Beyond Fixed Spacetime: Questioning the Foundations of Gravity

General Relativity, the prevailing theory of gravity, rests upon a foundational premise: the metric of spacetime remains constant. This metric dictates how distances and time intervals are measured, essentially defining the geometry of the universe. A constant metric implies that when an object is moved from one point to another without rotation – a process called parallel transport – its length remains unchanged. This assumption has enabled remarkably accurate predictions, from the bending of light around massive objects to the existence of black holes. However, the unwavering constancy of the metric is not necessarily a given; it is an assumption built into the mathematical framework. Current research exploring the unification of gravity with quantum mechanics, alongside observations hinting at possible variations in fundamental constants over cosmic time, prompt scientists to question whether this fundamental property truly holds under all conditions, pushing the boundaries of gravitational theory beyond the established limits of Einstein’s model.
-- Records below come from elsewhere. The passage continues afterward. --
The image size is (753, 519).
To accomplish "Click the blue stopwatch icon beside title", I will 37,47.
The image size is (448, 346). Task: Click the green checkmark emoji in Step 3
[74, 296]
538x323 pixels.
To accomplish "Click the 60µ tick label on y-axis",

The enduring success of General Relativity hinges on the premise of a constant spacetime metric, yet accumulating evidence subtly challenges this cornerstone. Precise cosmological observations, coupled with the persistent difficulty of unifying gravity with the quantum realm, suggest that fundamental constants – values once believed immutable – may, in fact, exhibit slight variations across vast cosmic distances and timescales. This isn’t to invalidate Einstein’s theory, but rather to indicate its potential incompleteness as a description of reality at its most extreme scales. The search for quantum gravity, a theory that would seamlessly blend general relativity with quantum mechanics, consistently points towards the necessity of exploring physics beyond the confines of a fixed spacetime geometry, demanding investigations into scenarios where the very fabric of space and time is dynamic and evolving.

The enduring success of General Relativity hinges on the assumption of a fixed spacetime metric, defining distances and angles consistently throughout the universe. However, growing theoretical challenges and subtle observational anomalies are prompting physicists to consider scenarios where this metric isn’t constant, but can vary-a concept known as non-metricity. In non-metric theories, the length of a vector transported parallel to itself changes depending on the path taken, fundamentally altering the geometric understanding of gravity. This departure from Riemannian geometry, the foundation of General Relativity, necessitates a more general framework-one capable of describing a universe where the very fabric of spacetime is dynamic and responsive to the distribution of matter and energy. Exploring non-metric gravity isn’t simply tweaking Einstein’s equations; it’s venturing into a potentially radical restructuring of how gravity operates at the most fundamental level, potentially offering a path towards reconciling gravity with the perplexing realm of quantum mechanics and explaining observed phenomena beyond the reach of current models.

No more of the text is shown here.